会社の人と飲みに行くと

■会社の人と飲みに行くと(僕自身は飲めないが)グチばかりでイヤになる。上司のグチならまだいいが、自分が扱っている製品のグチほど不毛なものはない。メーカーによっていろんな個性を持った製品があってその「違い」で競争しているのだから、それぞれに一長一短あって当然だ。ところがその短所ばかりをやり玉に挙げる。「自分は製品の欠点をあげつらうことができるほどの業務知識があるのだ!」という自尊心を満足させているのか?それより長所をちゃんと引き出してやることに専心した方がイヤな仕事が少しでも楽しくなるだろう。そういう人に限って仕事がイヤだとこぼしているのだから自己矛盾している。

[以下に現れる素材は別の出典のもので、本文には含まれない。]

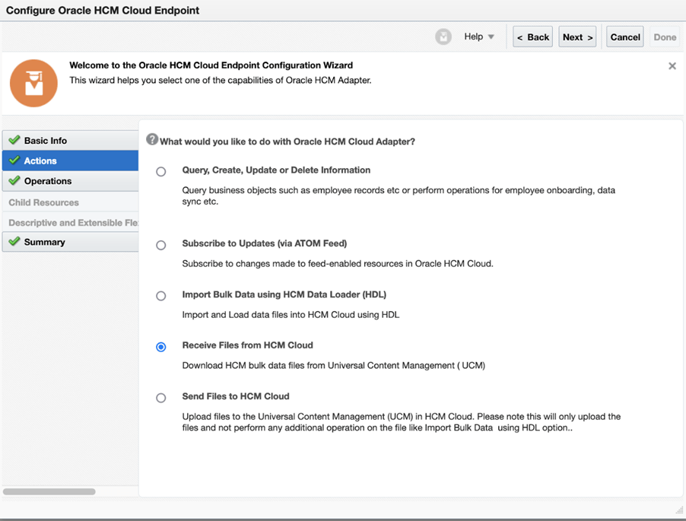Select Import Bulk Data using HDL option
Screen dimensions: 686x521
[161, 296]
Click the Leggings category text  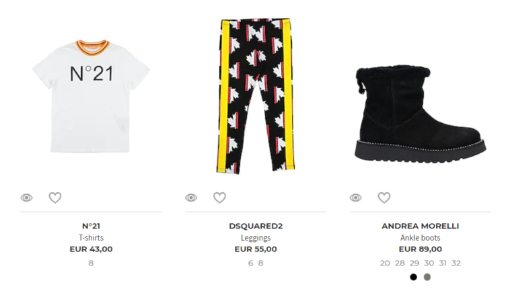[256, 238]
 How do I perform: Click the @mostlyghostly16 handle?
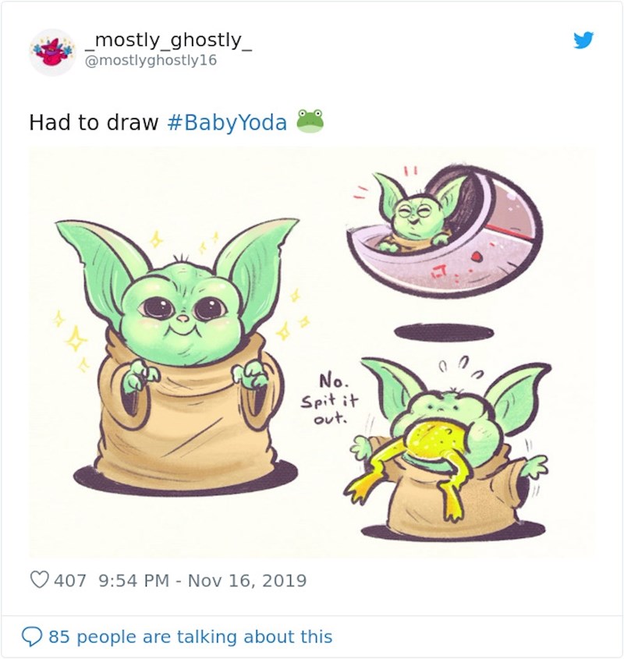(x=156, y=60)
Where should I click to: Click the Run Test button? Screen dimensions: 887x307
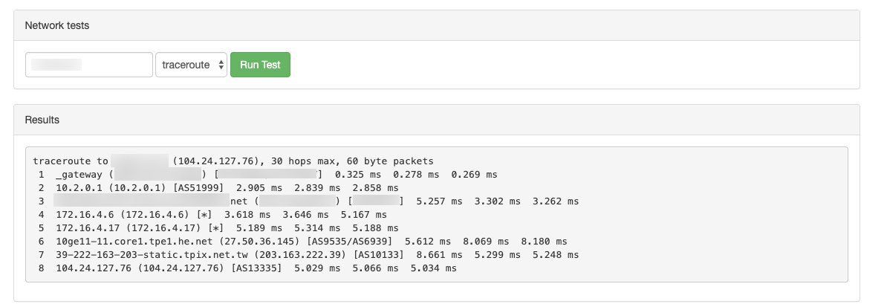tap(260, 65)
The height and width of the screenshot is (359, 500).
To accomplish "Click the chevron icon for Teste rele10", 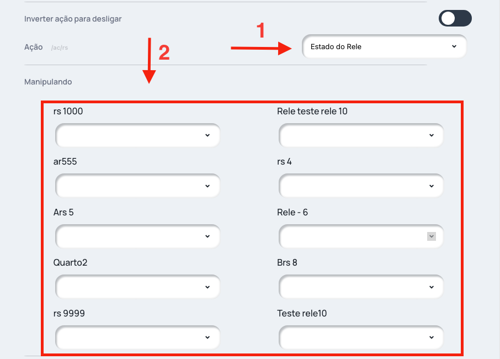I will click(432, 337).
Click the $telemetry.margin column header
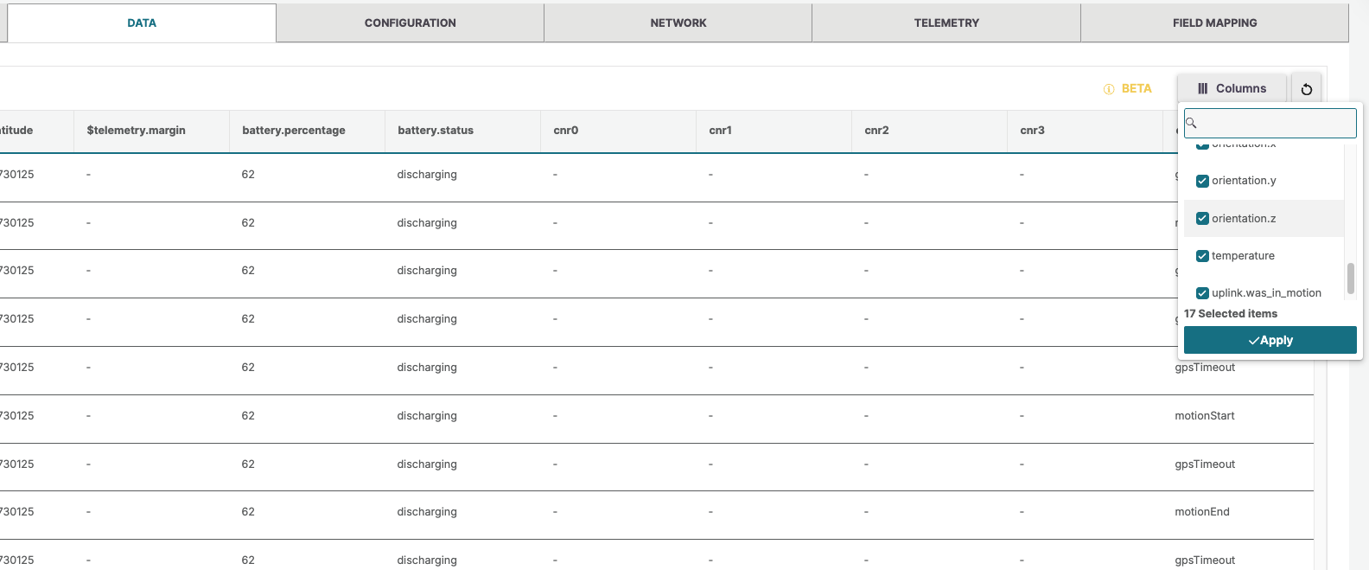The width and height of the screenshot is (1369, 570). [137, 131]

■もう一つ気付いたのはヒエラルキーの下層に位置する人に対するコンプレックスだ。大企業に勤めている以上、親会社が下請け(あえて下請けという表現を使わせてもらうが)の上前をはねて商売するのは避けられないヒエラルキーだ。だからと言って「親会社=悪/下請け=善」というのは発想が素朴すぎる。独立できる下請け企業ならとっくに独立しているだろうし、そうなっていないのはそういうヒエラルキーがとりあえずは両者にとって経済的に合理的だからだ。そういうヒエラルキーの中で働いていて、例えば下請け会社の社員が親会社を不愉快に思っていることを聞いて、親会社の社員でありながらその下請け会社の社員に同情するほど偽善的なことはない。と、僕は思うのだが。